[R] ppr, number of terms, and data ordering
david.beede@mail.doc.gov
david.beede at mail.doc.gov
Wed Jun 6 18:11:48 CEST 2001
Dear R listers --
I have several questions about using the ppr command in the modreg module.
I discovered -- quite by accident -- that if I re-order the data, I obtain different
results. The output below shows what I mean. I have two datasets (dataset1 and dataset2)
that are identical (tested using proc compare in SAS) except for the fact that the records
are in different order. Below I have pasted in the results from running ppr on the two
data sets in their original order (first and third sets of results below) and running
ppr after sorting the datasets by idnum (second and third sets of results below).

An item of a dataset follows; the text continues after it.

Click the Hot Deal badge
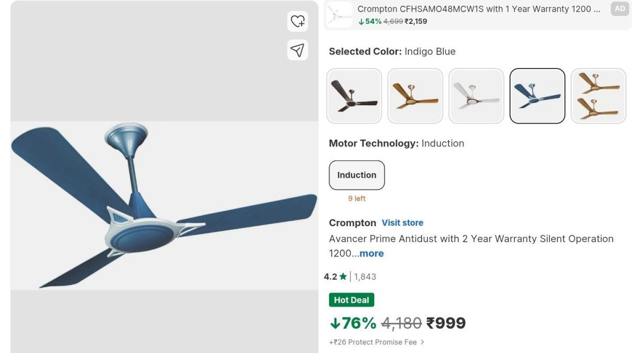The height and width of the screenshot is (353, 637). tap(351, 300)
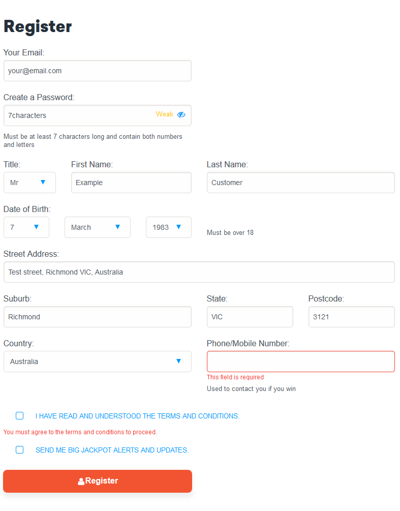The width and height of the screenshot is (400, 511).
Task: Click the empty Phone/Mobile Number field
Action: point(301,362)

At first I thought that perhaps the regression parameters are different but the underlying
results are equivalent but predicted values are significantly different. I tried
increasing the bass parameter, thinking that perhaps I was overfitting the data,
but the differences in the regression parameters remained. Finally, I originally had lots
of other RHS variables, including indicator variables; stripping those variables out
did not change my findings, as shown below.
My first question is: is there a recommended way to sort the data before running ppr?
In the meantime, I'll try sorting by my two continuous RHS variables to see if it makes
a difference -- not a definitive answer but it may be suggestive.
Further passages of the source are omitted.